Why Android Dominates the Mobile Market
Over the last few years, Android has cemented itself as the dominant force in the mobile market. And 2012 might just be its best year yet, according to IDC. The research firm says Android will secure 61 percent of the market this year and maintain nearly 53 percent by 2016. Meanwhile, every platform from iOS to Windows Phone 7 will be forced to battle it out for second place.
But how did this happen? For years, Android has been called the second-rate version of iOS by some mobile customers. Although devices from Samsung and HTC have proved popular, no single Android phone has yet to match the success of Apple's iPhone. Still, with solid branding, a high-quality experience and some help from a boatload of vendors, Android is the top player in the mobile market. That won't change over the next several years.
Here are the reasons why Android is so dominant today.
1. It's a numbers game after all
When it comes to Android dominance, pointing to the sheer number of devices on store shelves and in users' hands is arguably the simplest reason for its success. There are now hundreds (if not thousands) of different mobile device models running Android in one form or another, ranging from mobile phones to tablets and enterprise products. Blanketing the market with product is a great way to win the market share game.

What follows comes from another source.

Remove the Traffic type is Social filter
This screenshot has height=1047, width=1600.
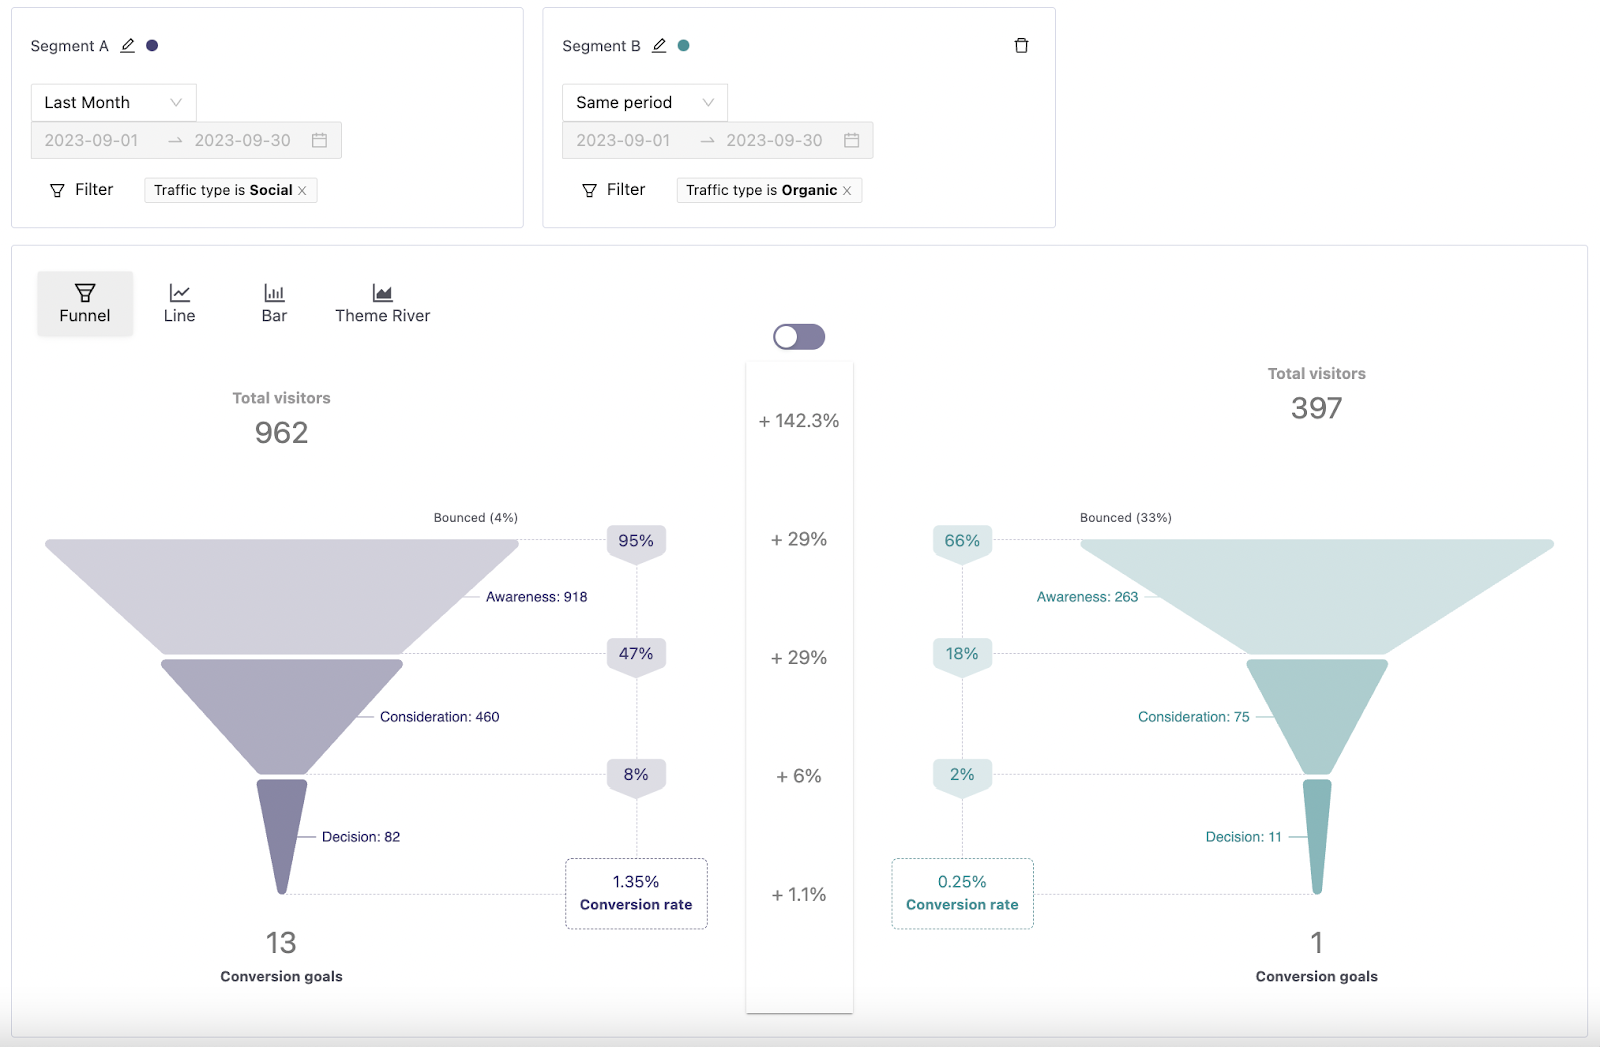[303, 190]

2. Apple's only offering three devices
Meanwhile, Android's chief competitor, iOS, while highly popular and extremely profitable for Apple, is suffering in market share, at least, because of Apple's policy to keep it in-house. Apple currently only offers the operating system on its iPhones, iPads and iPod Touch. Because of that, there's simply no way for Apple to keep up with Google's mobile operating system.
3. RIM's decline
RIM was long a thorn in the side of Nokia's Symbian platform and Windows Mobile when that operating system had considerable market share. In the past year, however, RIM has watched its market share plummet to just 6 percent, according to IDC. What's worse, that figure will drop to 5.9 percent by 2016. RIM's decline has helped Android in a big way.
The consumerization of IT is something that a host of CIOs and IT decision-makers hear about, and as of late, it's something many of those folks have been forced to deal with. Although the iPhone is the most popular consumer product to be brought into the office, Android is also gaining some ground with the bring-your-own-device (BYOD) trend. Without BYOD, it would be impossible for Android to keep up.

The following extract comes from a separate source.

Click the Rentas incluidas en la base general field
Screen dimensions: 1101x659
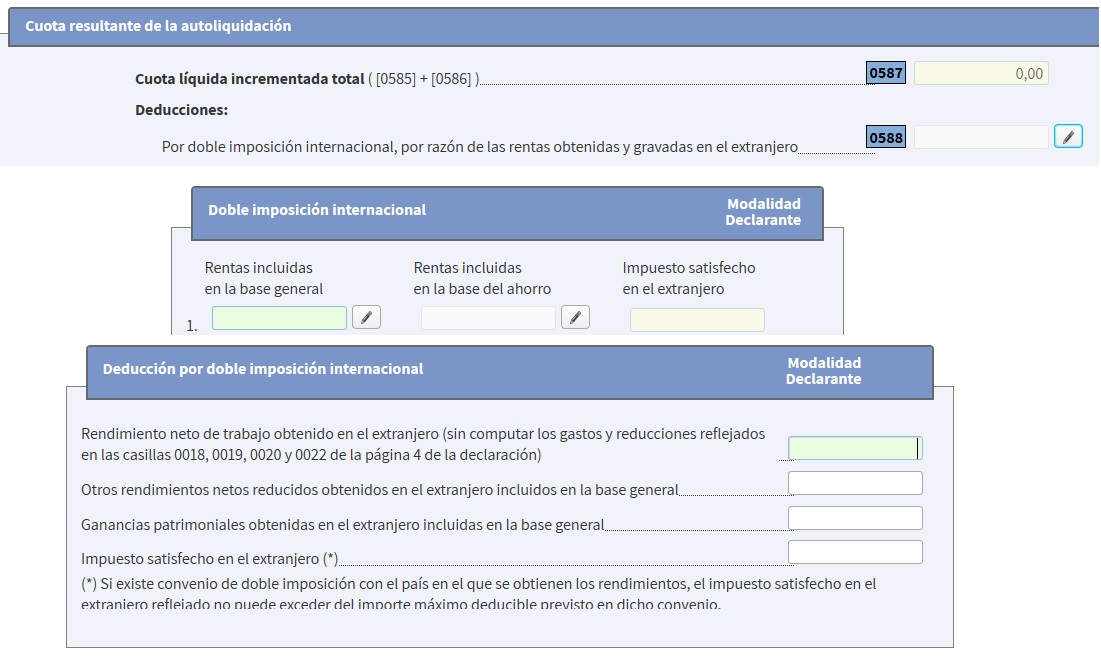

5. Microsoft is offering little competition
Microsoft arguably has the best chance of one day overtaking Android. After all, its operating system, Windows Phone, offers the same kind of licensing strategy as Android. However, through 2012, the OS will only be able to muster 5.2 percent share, according to IDC. With Microsoft's poor competition, Android is surging.
6. Vendor support
Google's Android platform would be nothing without its vendor support. With this in mind, Google has gone out of its way over the years to bring as many vendor partners into the fold as possible. Once in the Android fold, the search giant has encouraged mobile device makers to invest as heavily as possible into the platform. It was a smart move that's paying serious dividends.

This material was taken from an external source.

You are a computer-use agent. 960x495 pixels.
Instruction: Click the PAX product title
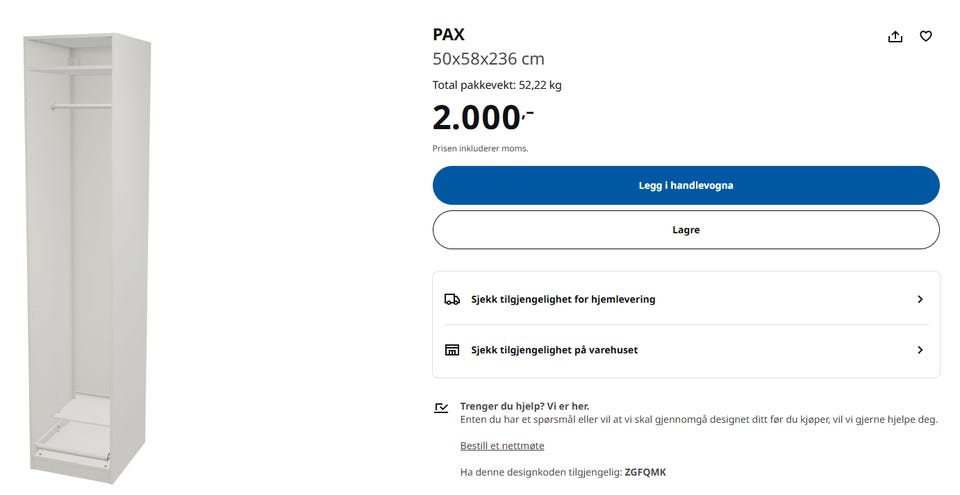pos(448,35)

7. Remember the Google factor
It's important to acknowledge the value of Google's brand recognition on the success of Android. The search company's brand is trusted among third-party vendors and consumers alike. It's another significant reason why smartphone makers are investing in the platform and another incentive for people to buy Android phones. Without Google's immense resources and market influence, Android wouldn't be Android.